Ce manque, cette absence, Maryse les exprime très bien par de petits détails de leur vie : « Ses Post-it d’amour me manquent, a-t-elle confié à notre confrère Femme actuelle. Très régulièrement, Georges m’écrivait des mots d’amour sur des petits papiers. Il me les déposait sur le guéridon de l’entrée lorsque nous ne sortions pas ensemble. »

Et elle les conservait, ces tendres messages rédigés sur des morceaux de feuilles de toutes les couleurs, puisque, après l’attentat de la rue Nicolas-Appert, elle a pu en recouvrir les murs de chez elle ! Chaque jour, elle en relit un, comme si Georges venait de lui laisser un mot doux, comme s’il était toujours là, à la protéger, à l’aimer.

Le choc de sa disparition a été si grand que Maryse se sent perdue dans l’appartement où ils habitaient ensemble : « Jusqu’à il y a quelques semaines encore, je vivais comme si Georges était parti en voyage. Je n’avais touché à aucune de ses affaires », a-t-elle expliqué.

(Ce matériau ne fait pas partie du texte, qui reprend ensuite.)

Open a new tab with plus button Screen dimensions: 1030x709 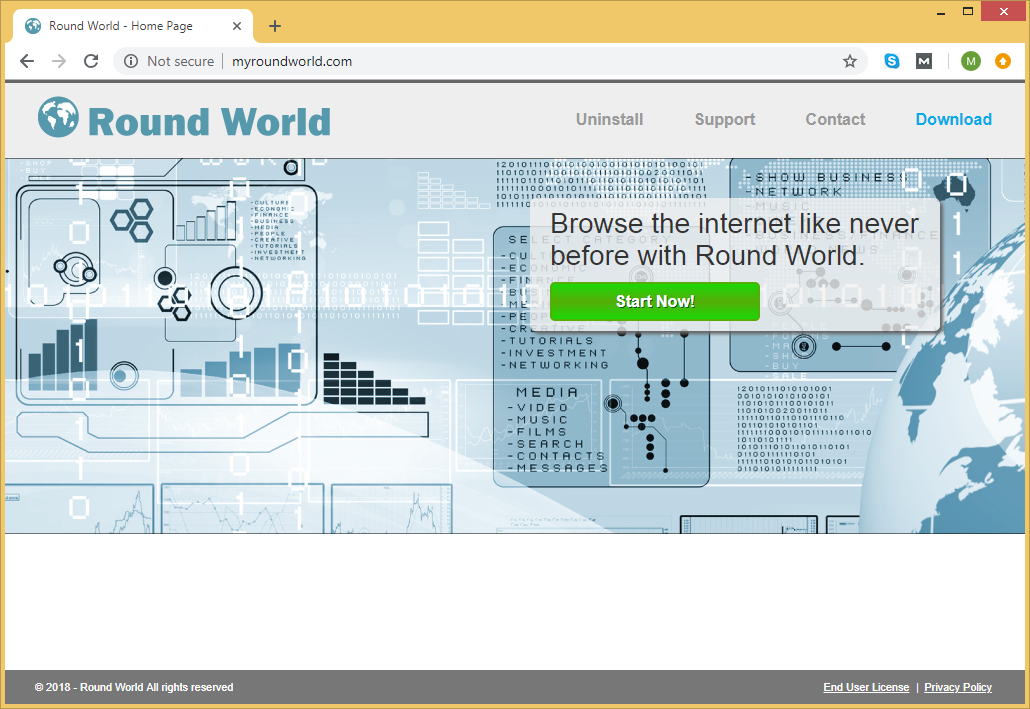(275, 26)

Cette perte de repères est telle qu’elle ne sait même plus quoi acheter quand elle fait les courses ! Jusqu’alors, elle ramenait des aliments dont son mari se régalait, mais maintenant qu’il n’est plus là...

Alors Maryse Wolinski écoute de vieux enregistrements de sa voix, perdue entre l’émerveillement de pouvoir l’entendre, et la certitude qu’il ne sera plus jamais là, et cette blessure ne cesse de la meurtrir. « À la fois, ça me fait plaisir et en même temps c’est l’horreur. Je sais que [...] je devrais prendre de la distance mais je n’y arrive pas. Parler de Georges me fait du bien », confie-t-elle encore à notre confrère.

Colère

Même si elle éprouve un chagrin profond, Maryse ressent aussi une immense colère. Car, selon elle, les personnes qui travaillaient à Charlie Hebdo n’étaient pas assez protégées. « Pourquoi la mairie de Paris ou le ministère de la Culture ne les ont-ils pas aidées à trouver des locaux plus sûrs ? » s’interroge-t-elle.

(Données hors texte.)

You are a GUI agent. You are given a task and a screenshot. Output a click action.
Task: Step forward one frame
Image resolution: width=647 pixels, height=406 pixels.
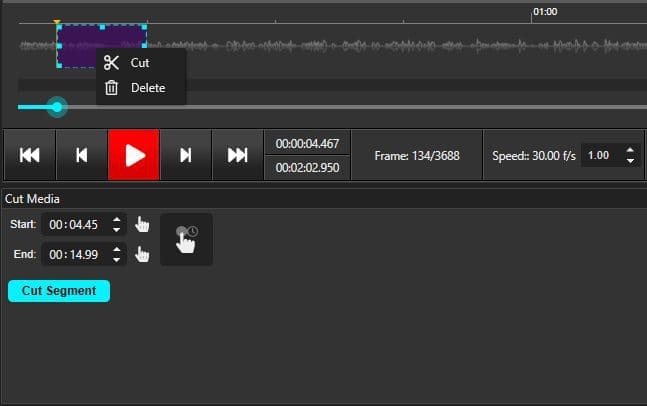(185, 155)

Ce qui est certain, c’est que Georges savait qu’il risquait de se passer quelque chose, comme s’il avait eu une prémonition de ce qui pouvait arriver : « Pendant tout le mois de décembre, Georges était mal, a-t-elle encore confié. Il parlait tout le temps de la mort. Il disait : “Comment tu vas vivre quand je ne serai plus là ?" Ça m’énervait. »

Maryse raconte aussi que, la veille des attentats, il était descendu manger un couscous en bas de chez eux, dans un restaurant géré par un Algérien. Le restaurateur a ensuite confié à Maryse les propos que Georges lui avait tenus : « J’en ai assez de Charlie Hebdo, ça ne me va plus. J’ai peur... »

Hélas, cette peur ne l’a pas sauvé, ni les dix autres personnes qui ont péri ce funeste 7 janvier 2015. Aujourd’hui, Maryse a rédigé ce livre comme on écrit une lettre d’amour, pour essayer de continuer à se tenir droite.

Écrivaine, journaliste, avec les mots, elle envoie des messages, tente de nouer un dialogue, et de comprendre ce qui lui arrive. Cette nouvelle vie qui est la sienne, commencée juste après la mort de son mari, elle doit aujourd’hui l’apprivoiser. « Mon chagrin est infini, mais je veux être celle qui va », écrit-elle.

Tout ce que nous pouvons souhaiter à Maryse Wolinski, c’est d’aller loin et longtemps, avec cette force, cette détermination, et ces mots, qui, quand ils font mouche, touchent, mais ne font de mal à personne.